### Given task:
Find every line in the data below that contains the string "label", matching case exactly, and copy each of those lines.

A run of records:

--*--

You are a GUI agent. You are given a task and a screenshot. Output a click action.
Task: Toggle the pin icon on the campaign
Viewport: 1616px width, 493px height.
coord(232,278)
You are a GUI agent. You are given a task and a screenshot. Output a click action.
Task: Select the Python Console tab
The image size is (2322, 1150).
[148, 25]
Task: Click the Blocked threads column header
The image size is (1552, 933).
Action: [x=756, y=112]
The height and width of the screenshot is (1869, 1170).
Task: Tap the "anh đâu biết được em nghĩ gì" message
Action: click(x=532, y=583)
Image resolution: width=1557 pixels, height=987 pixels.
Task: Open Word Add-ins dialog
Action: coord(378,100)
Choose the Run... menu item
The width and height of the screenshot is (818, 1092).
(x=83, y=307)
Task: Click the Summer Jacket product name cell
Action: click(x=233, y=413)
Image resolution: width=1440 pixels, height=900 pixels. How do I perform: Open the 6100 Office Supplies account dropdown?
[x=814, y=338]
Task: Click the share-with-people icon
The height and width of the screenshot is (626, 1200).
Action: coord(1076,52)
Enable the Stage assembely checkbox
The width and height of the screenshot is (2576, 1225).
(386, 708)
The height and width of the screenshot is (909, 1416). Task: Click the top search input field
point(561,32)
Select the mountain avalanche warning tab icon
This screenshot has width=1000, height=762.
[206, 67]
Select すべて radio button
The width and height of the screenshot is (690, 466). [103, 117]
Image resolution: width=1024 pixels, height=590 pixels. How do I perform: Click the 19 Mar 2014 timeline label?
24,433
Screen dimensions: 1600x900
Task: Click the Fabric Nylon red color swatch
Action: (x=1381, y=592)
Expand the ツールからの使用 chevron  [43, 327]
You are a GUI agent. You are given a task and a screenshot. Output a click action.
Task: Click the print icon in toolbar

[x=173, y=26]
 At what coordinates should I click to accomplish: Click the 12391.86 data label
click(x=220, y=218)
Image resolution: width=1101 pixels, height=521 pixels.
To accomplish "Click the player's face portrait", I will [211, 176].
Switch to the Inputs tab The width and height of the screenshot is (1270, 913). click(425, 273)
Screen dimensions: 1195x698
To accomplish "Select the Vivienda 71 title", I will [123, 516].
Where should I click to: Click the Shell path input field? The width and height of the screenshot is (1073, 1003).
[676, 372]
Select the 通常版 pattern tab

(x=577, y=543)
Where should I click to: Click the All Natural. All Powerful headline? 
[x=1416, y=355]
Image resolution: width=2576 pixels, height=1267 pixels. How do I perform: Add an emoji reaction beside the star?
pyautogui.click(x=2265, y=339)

--*--

### Exercise output:
Image resolution: width=1024 pixels, height=590 pixels. How do I perform: Click the 19 Mar 2014 timeline label?
 At what coordinates should I click to accomplish: Click the 12391.86 data label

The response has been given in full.